In recent literature on AI ethics, researchers are often concerned with historical biases that exist in the data but are unaware of how the data was collected. Data collection raises questions of power and benefits to the communities that they work in. Questions such as “What benefits do those included in the dataset receive? Do individuals in the dataset reap the same benefits as the data curators? What are the potential harms that this data could cause to the communities they represent? [1]” Additionally, one could also ask questions of diversity and fairness such as “Does the data represent a diverse and accurate target population? How do dataset properties affect the learning procedure?” We tackle some of these questions by developing a “Datasheet” for our dataset [2]. We encourage all researchers to take this step as a part of their data collection procedure.
Conclusion
Data collection is essential to many of the machine learning systems that exist today. Oftentimes, the more data one has the more accurate model predictions can be. In a resource-constrained setting, the process of data collection can have a lot of implications for the models that researchers chose to build and problems that researchers chose to take on. Additionally, there are ethical challenges that come with data collection. We hope that we have illuminated some of the pressing issues that we faced as well as steps that we took to overcome them. We also would like to emphasize the growing literature on collecting data ethically and equitably [3] as we believe that our work and many of the AI research being done in the Global South are uniquely positioned to push this research forward.
References
-
Rediet Abebe, Kehinde Aruleba, Abeba Birhane, Sara Kingsley, George Obaido, Sekou L. Remy, and Swathi Sadagopan. 2021. Narratives and Counternarratives on Data Sharing in Africa. In Conference on Fairness, Accountability, and Transparency (FAccT ’21), March 3–10, 2021, Virtual Event, Canada.

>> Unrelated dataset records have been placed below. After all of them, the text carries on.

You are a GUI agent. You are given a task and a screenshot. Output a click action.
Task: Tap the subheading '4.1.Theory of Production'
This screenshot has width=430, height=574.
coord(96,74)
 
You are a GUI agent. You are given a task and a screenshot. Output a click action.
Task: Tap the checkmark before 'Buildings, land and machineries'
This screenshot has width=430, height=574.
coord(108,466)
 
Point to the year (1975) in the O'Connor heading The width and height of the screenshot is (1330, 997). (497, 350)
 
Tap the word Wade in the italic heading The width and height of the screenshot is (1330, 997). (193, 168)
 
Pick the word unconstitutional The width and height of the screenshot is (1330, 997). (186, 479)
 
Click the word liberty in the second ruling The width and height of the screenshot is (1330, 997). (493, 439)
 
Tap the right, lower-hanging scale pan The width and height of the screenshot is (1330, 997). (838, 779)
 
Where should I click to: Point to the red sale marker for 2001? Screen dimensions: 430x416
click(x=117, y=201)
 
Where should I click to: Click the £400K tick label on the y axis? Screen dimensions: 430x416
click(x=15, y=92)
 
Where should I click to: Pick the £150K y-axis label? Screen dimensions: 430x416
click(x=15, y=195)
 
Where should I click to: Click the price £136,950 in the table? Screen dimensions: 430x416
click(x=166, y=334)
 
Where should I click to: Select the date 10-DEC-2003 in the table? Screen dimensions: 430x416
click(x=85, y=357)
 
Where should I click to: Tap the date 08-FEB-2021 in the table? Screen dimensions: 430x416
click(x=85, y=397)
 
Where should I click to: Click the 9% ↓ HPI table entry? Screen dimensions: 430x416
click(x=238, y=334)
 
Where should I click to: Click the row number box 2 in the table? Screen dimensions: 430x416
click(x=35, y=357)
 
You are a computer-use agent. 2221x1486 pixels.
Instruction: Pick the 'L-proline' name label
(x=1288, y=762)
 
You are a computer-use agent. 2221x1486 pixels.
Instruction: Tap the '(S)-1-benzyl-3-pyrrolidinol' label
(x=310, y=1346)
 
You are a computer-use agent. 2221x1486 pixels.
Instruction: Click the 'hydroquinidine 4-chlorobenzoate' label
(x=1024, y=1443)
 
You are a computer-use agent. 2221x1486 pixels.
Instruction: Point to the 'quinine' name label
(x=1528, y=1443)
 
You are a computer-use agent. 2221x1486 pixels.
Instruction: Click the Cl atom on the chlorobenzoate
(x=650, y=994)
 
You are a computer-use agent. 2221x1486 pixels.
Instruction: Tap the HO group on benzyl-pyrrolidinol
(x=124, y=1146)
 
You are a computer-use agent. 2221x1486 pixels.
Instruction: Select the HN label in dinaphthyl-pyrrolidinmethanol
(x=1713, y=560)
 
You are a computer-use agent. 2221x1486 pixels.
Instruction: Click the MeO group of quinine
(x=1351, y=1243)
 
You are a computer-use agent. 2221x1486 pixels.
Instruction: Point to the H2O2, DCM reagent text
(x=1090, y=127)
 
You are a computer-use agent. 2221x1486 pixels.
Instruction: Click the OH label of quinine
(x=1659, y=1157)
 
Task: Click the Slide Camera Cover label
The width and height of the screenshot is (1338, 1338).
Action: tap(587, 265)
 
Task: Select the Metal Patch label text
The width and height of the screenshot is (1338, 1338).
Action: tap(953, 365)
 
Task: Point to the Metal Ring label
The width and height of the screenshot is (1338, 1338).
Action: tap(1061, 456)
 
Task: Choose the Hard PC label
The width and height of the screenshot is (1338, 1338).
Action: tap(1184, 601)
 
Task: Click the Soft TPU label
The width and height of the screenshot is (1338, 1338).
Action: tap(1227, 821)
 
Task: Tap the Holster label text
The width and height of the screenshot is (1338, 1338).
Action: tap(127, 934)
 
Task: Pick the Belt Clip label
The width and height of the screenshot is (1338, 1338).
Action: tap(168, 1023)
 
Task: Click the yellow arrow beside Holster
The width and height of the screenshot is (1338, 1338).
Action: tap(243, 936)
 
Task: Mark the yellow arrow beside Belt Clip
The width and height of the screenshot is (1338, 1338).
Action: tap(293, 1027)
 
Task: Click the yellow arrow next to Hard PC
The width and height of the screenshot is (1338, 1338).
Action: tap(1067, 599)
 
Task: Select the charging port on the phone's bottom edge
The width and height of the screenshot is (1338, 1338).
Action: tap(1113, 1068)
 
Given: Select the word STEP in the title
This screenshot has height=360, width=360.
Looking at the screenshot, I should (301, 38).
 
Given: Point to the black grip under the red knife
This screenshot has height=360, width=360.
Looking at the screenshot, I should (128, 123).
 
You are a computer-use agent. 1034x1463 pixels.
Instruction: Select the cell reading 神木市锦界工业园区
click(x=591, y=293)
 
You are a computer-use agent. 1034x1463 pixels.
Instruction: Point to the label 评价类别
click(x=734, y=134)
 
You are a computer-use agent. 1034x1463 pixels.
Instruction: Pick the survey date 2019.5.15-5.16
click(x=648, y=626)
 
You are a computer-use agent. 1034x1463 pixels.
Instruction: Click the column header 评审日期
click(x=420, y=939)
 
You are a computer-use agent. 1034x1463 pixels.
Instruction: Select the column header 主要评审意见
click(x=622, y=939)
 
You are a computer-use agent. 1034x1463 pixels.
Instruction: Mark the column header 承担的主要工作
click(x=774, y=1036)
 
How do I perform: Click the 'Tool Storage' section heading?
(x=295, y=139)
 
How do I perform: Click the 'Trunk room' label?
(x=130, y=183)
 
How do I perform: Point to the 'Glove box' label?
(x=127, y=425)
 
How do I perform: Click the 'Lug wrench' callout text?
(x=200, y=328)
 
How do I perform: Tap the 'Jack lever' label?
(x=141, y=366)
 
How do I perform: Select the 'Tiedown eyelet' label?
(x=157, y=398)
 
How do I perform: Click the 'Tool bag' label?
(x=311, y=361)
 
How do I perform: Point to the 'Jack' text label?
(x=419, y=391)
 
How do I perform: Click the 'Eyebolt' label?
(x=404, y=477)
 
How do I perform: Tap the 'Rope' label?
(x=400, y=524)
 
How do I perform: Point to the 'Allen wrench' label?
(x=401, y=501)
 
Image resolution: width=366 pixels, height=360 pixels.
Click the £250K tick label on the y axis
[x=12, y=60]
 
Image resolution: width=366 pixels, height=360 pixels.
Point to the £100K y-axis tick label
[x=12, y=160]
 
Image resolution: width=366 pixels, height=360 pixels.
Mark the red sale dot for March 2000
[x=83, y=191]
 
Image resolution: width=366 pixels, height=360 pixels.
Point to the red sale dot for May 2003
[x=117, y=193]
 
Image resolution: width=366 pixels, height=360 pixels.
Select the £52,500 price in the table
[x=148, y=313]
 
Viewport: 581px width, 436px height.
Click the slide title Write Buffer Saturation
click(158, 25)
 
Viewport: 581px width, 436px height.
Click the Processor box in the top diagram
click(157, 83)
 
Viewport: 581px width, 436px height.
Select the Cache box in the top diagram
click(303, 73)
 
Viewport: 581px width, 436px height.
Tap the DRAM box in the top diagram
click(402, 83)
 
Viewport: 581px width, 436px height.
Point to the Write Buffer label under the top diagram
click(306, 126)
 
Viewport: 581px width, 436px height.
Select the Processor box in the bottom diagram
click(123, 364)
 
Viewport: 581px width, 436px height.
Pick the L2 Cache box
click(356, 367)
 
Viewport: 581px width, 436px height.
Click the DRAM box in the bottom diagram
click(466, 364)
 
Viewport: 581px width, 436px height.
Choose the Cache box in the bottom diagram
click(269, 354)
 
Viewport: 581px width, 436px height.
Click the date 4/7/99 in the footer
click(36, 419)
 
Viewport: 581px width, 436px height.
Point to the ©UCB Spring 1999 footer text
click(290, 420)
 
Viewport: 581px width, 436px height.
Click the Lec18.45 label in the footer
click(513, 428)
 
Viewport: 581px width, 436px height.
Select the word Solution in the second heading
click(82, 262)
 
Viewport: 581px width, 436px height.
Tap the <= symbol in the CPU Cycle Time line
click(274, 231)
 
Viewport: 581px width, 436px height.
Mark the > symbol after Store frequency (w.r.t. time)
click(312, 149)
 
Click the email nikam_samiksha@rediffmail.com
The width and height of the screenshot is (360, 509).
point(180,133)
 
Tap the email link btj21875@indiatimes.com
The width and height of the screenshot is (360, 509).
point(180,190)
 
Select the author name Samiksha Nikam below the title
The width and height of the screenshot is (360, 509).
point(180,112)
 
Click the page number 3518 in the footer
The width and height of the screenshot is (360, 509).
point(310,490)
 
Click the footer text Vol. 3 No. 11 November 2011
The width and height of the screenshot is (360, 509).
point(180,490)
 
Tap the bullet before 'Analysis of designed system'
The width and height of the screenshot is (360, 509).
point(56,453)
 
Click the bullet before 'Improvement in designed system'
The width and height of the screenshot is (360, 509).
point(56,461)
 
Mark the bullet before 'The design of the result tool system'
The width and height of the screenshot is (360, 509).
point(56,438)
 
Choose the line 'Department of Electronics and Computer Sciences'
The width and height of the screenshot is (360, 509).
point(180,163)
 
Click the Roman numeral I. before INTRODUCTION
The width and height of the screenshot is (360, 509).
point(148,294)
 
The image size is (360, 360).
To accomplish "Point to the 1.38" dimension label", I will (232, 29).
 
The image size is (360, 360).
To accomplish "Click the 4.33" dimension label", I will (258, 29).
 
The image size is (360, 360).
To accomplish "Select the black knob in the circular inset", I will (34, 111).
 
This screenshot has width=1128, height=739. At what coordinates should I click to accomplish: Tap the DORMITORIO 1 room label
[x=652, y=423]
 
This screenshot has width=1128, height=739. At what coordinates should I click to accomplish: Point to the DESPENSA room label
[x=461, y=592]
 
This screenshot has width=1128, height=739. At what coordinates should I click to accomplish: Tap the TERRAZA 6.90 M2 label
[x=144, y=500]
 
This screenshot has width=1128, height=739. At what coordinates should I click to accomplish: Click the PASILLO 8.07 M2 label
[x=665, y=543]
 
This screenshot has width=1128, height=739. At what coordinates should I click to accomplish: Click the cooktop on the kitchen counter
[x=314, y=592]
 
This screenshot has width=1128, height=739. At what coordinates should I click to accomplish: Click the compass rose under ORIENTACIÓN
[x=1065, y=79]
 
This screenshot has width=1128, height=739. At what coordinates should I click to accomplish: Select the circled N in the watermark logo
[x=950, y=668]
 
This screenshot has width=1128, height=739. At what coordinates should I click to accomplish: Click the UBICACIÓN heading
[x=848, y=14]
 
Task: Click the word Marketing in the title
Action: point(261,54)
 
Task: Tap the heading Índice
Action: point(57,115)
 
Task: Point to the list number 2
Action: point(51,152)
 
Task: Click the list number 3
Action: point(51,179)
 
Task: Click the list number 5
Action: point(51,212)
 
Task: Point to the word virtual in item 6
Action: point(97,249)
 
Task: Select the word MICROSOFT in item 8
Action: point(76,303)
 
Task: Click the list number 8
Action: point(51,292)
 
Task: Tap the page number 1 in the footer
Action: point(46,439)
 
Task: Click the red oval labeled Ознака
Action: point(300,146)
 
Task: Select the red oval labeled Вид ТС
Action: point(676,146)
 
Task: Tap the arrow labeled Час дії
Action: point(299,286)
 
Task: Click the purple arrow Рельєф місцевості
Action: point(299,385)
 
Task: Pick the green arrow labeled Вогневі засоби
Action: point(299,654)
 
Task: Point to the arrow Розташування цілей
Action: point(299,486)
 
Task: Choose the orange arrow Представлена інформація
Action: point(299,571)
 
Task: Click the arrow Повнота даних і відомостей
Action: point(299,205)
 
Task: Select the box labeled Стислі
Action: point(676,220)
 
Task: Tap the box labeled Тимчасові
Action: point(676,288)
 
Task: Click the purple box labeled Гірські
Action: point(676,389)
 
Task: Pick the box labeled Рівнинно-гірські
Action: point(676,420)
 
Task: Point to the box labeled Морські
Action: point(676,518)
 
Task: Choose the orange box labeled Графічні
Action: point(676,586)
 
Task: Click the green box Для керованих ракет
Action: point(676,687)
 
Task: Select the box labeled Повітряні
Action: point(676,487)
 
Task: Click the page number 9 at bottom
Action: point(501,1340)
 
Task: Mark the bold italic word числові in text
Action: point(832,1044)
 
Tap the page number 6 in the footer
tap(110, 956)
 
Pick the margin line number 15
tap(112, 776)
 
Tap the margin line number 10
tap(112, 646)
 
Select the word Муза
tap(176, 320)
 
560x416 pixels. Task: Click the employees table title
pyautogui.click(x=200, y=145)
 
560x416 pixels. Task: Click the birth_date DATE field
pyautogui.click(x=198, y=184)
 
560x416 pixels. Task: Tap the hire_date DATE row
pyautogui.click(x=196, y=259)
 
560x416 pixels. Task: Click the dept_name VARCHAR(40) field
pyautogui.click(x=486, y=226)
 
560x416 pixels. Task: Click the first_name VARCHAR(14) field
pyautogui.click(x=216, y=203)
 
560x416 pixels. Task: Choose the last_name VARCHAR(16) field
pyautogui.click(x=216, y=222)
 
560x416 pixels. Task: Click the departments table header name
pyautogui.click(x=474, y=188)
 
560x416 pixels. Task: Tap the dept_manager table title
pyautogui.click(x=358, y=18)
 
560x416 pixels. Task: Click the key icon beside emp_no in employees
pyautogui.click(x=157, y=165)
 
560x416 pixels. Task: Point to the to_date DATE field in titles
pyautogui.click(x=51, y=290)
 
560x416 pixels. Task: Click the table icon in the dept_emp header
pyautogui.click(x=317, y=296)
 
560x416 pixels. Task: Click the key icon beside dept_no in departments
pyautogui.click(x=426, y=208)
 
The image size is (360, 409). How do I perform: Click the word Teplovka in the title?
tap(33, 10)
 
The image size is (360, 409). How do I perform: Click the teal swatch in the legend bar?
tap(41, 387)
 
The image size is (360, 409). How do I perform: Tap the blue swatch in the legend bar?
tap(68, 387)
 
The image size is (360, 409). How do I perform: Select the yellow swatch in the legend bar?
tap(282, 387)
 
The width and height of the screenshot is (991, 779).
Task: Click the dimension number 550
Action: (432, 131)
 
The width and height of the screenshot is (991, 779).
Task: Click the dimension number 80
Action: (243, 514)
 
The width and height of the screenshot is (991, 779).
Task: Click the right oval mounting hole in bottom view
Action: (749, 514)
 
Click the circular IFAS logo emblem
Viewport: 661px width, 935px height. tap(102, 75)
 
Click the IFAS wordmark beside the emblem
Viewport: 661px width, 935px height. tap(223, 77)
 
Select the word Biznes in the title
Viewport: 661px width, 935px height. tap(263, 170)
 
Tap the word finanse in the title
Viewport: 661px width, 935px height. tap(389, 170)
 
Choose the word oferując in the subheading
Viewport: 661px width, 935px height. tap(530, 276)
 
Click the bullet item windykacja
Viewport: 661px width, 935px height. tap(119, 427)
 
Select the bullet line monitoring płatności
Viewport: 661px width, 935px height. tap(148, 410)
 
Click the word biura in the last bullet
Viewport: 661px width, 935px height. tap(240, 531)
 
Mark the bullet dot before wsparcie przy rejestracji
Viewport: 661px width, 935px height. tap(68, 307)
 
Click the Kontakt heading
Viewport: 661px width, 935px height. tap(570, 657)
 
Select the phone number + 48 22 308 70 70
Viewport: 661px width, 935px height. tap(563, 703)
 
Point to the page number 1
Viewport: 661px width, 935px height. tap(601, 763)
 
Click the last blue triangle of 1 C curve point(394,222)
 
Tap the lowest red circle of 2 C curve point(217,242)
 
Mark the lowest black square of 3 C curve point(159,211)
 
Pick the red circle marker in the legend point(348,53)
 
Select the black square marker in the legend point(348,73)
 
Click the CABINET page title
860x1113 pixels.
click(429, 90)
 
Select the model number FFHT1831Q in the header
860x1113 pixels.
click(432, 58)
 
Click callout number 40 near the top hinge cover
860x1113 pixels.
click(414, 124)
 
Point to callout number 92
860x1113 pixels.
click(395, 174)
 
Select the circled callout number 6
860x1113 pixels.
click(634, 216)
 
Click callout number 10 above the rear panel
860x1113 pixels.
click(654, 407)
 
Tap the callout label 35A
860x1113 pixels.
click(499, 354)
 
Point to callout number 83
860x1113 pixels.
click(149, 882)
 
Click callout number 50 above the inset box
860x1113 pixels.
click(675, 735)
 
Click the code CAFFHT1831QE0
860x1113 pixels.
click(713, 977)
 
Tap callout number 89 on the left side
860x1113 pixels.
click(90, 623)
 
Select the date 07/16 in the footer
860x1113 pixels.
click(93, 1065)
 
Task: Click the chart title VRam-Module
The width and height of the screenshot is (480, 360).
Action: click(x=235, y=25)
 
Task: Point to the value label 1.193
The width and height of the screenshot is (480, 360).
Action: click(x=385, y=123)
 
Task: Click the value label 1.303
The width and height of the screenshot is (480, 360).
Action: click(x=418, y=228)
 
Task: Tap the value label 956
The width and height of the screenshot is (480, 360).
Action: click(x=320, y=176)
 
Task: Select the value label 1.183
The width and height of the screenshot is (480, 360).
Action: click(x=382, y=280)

ACM, New York, NY, USA, 12 pages. https://doi.org/10.1145/3442188.3445897
-
Timnit Gebru, Jamie Morgenstern, Briana Vecchione, Jennifer Wortman Vaughan, Hanna Wallach, Hal Daume III, Kate Crawford. Datasheets for Datasets. 2020. arXiv preprint.
-
Esther Rolf, Theodora Worledge, Benjamin Recht, and Michael I. Jordan. Representation Matters: Assessing the Importance of Subgroup Allocations in Training Data. 2021. arXiv preprint.